### Information supplied
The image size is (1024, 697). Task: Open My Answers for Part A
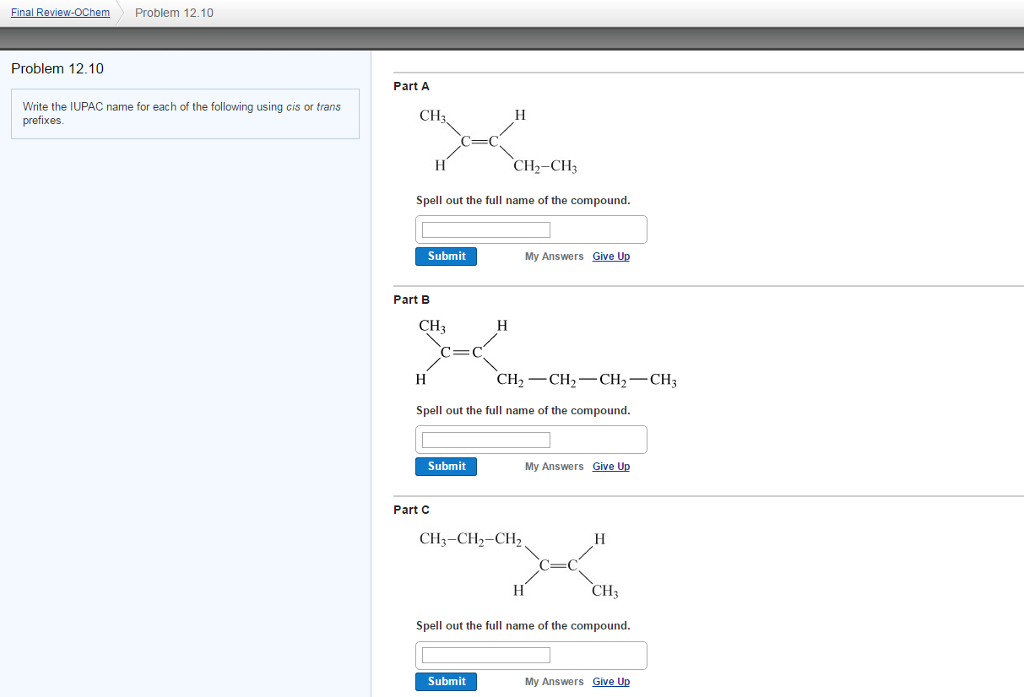pyautogui.click(x=553, y=256)
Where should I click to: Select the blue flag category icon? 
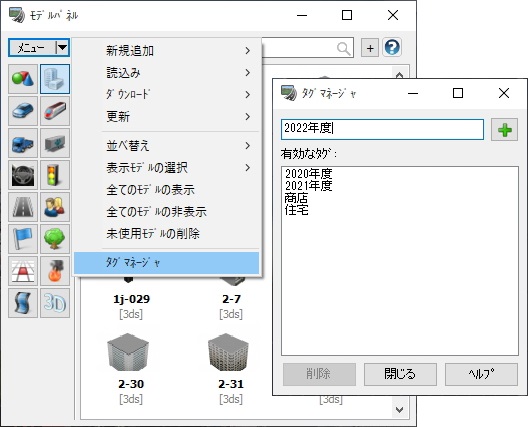point(23,239)
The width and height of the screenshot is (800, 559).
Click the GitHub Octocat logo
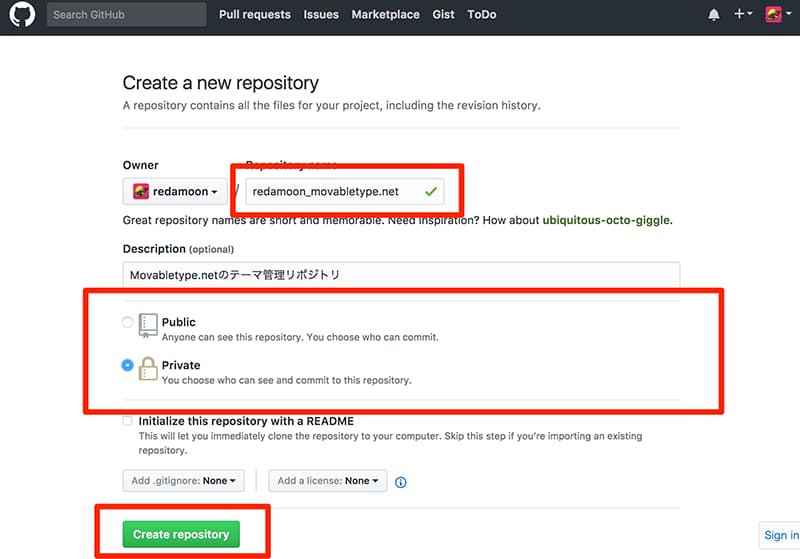(x=23, y=15)
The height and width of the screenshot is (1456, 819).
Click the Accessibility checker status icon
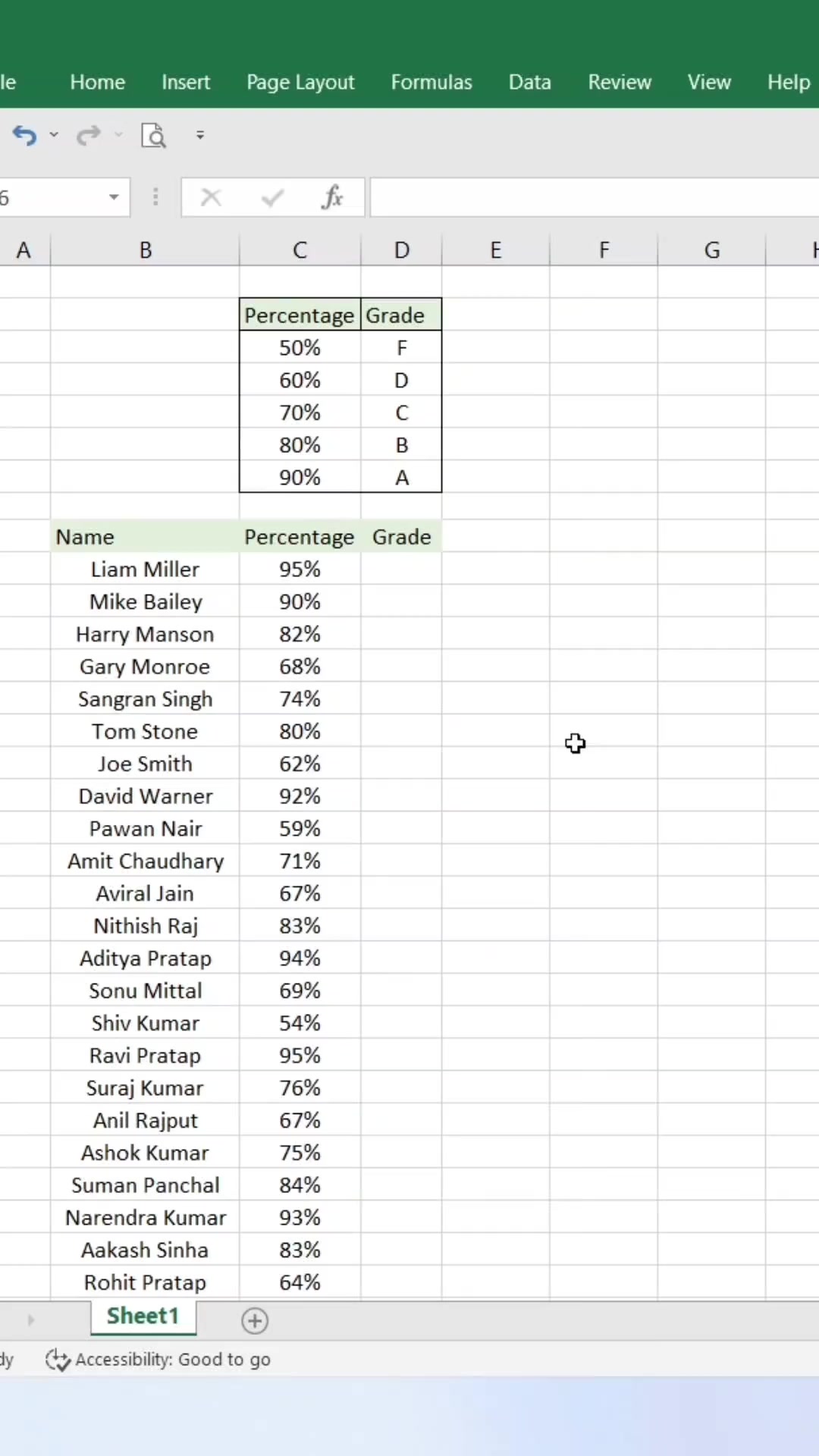tap(58, 1360)
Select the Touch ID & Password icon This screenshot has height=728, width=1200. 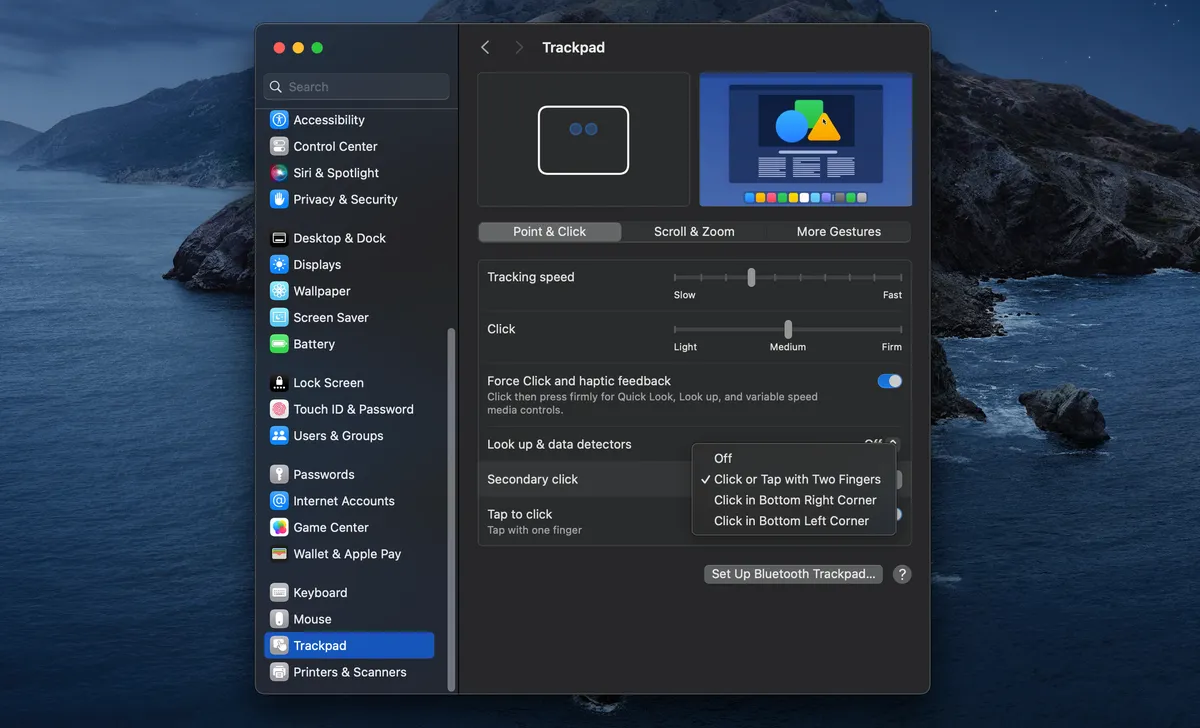[279, 409]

### Exercise directions
Transcribe the records unchanged, the stretch from the line containing "The width and" through the line containing "tap(58, 1360)", omitting the pictures.

### Full output
The width and height of the screenshot is (800, 559).
Click the GitHub Octocat logo
(x=23, y=15)
The height and width of the screenshot is (1456, 819).
Click the Accessibility checker status icon
tap(58, 1360)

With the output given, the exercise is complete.